Advisors hold split opinions on dividend reinvestment plans (DRIPs)—but not from the perspective of whether they benefit clients. Rather, some advisors view DRIPs as a financial crutch for companies, and they dislike the equity dilution that can result.
The level of dissatisfaction is sometimes tied to the DRIP’s details, with certain plans offering reinvestment of the forgone cash into shares at a discount to market price, typically of 2% to 5%.
But issuing equity at a discount is common, and many firms see DRIPs as a source of financing.
Fortis Inc.’s management disclosed recently that it has a 35% to 40% dividend reinvestment rate. The company raises $300 million per year through its DRIP—a success partly due to the 2% discount offered to plan participants.
Fortis is in the midst of a five-year, $17.3-billion capital investment plan to expand its customer rate base at a compound rate of about 6% annually. Utility and pipeline companies targeting substantial growth need to raise funds while building the projects aimed at producing future cash flow increases.
Fortis plans to raise roughly 30% of the required capital through debt issuances and asset sales. The remainder will come from cash generated from operations after net dividends, which takes into consideration the cash saved when investors participate in the DRIP.
If Fortis didn’t offer a DRIP, it would probably need to raise $1.5 billion by issuing new equity to the market, with underwriters taking 3% to 4% of the money—more than the 2% discount given to current shareholders through the DRIP.
In contrast, some companies turn off their DRIPs while pursuing major expansions.

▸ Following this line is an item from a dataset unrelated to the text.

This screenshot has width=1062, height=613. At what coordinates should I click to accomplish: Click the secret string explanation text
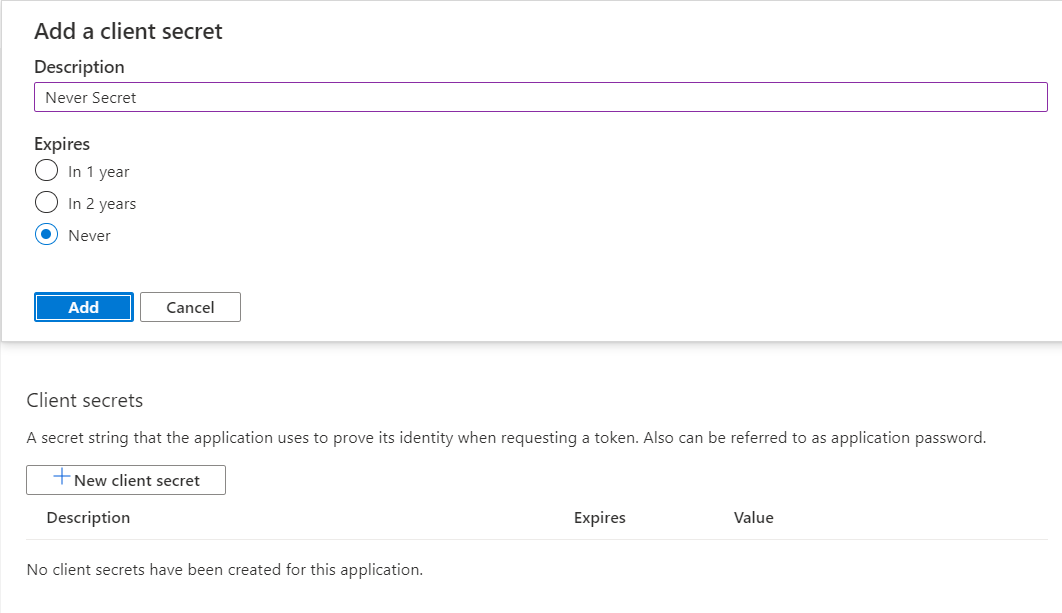(x=506, y=438)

Enbridge Inc. is involved in a three-year, $23-billion capital program through 2020 but doesn’t expect to raise new equity. It forecasts self-funding and expanding through debt after 2020. As a result, the company suspended its DRIP in November.
But not every company has that option. Enbridge just completed a massive corporate reorganization of its sponsored entities and the sale of non-core assets. In the end, the company was in an advantaged position—and in the minority of firms looking to expand substantially over the near term without needing equity.
In addition to Fortis, other S&P/TSX 60 names like TransCanada, Emera and Inter Pipeline look to leverage their DRIPs as a flexible source of funds.
Another financing option for companies is to use at-the-market (ATM) equity issuances, where the traditional underwriters take on the role of sales agent. This cuts the fee to around 2% (which, depending on the DRIP discount, may offer an advantage) but presents a concern regarding management timing the equity issuance.
Stopping the DRIP as a regular source of equity financing in favour of sporadic equity issues is reminiscent of when companies execute large one-time share buybacks instead of making regular repurchases. It ignores the generally accepted concept of dollar-cost averaging.
Shaw Communications is another company with a high DRIP participation (in the 30% range), partly because of a 2% discount and also likely due to participation of founding family members. This wrinkle offers a different reason to make advisors skeptical of DRIPs, since the family would likely use the reinvestment plan without a discount and the company would still benefit from the cash savings. Yet, these situations are rare.
In most cases companies must issue equity to expand. While DRIPs are dilutive to shareholders, the plans are attractive to some investors because the new shares aren’t subject to brokerage fees, they allow for fractional share investments and they offer the best compounding over time.
To create substantial participation among shareholders, a discount is normally needed. If the cut is better than or on par with that of a bought deal or ATM equity offering, regular equity issuance through a DRIP is one of the better options for companies and shouldn’t be regarded as a lazy addiction of management.